* **TASK DESCRIPTION**:
Using the data below, copy each line that includes the word "agent".

* **Collection entries**:
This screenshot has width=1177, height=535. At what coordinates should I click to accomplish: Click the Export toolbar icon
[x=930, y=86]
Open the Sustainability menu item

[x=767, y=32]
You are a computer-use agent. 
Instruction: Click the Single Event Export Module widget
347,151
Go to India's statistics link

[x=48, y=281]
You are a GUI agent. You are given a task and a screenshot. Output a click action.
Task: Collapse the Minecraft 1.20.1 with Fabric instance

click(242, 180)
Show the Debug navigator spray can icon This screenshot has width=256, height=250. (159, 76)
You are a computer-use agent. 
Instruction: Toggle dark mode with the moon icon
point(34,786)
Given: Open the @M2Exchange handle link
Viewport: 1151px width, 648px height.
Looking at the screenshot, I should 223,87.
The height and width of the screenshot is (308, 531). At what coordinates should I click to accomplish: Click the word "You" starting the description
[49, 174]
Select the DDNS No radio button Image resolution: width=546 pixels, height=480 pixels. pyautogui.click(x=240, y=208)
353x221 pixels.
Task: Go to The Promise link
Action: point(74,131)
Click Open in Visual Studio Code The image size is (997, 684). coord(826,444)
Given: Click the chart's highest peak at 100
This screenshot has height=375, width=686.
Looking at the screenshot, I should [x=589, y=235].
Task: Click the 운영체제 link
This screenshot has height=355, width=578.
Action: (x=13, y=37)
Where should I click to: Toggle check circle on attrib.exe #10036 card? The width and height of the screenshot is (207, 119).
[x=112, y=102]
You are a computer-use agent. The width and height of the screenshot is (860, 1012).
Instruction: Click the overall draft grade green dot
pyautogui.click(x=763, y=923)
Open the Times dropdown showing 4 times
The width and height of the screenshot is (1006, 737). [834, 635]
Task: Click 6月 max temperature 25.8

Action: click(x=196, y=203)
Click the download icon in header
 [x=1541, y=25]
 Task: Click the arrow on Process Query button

* **EXERCISE SOLUTION**:
You are a computer-use agent. 
You are a GUI agent. You are given a task and a screenshot. Output a click action.
You are a computer-use agent. 
You are a computer-use agent. The width and height of the screenshot is (860, 1012).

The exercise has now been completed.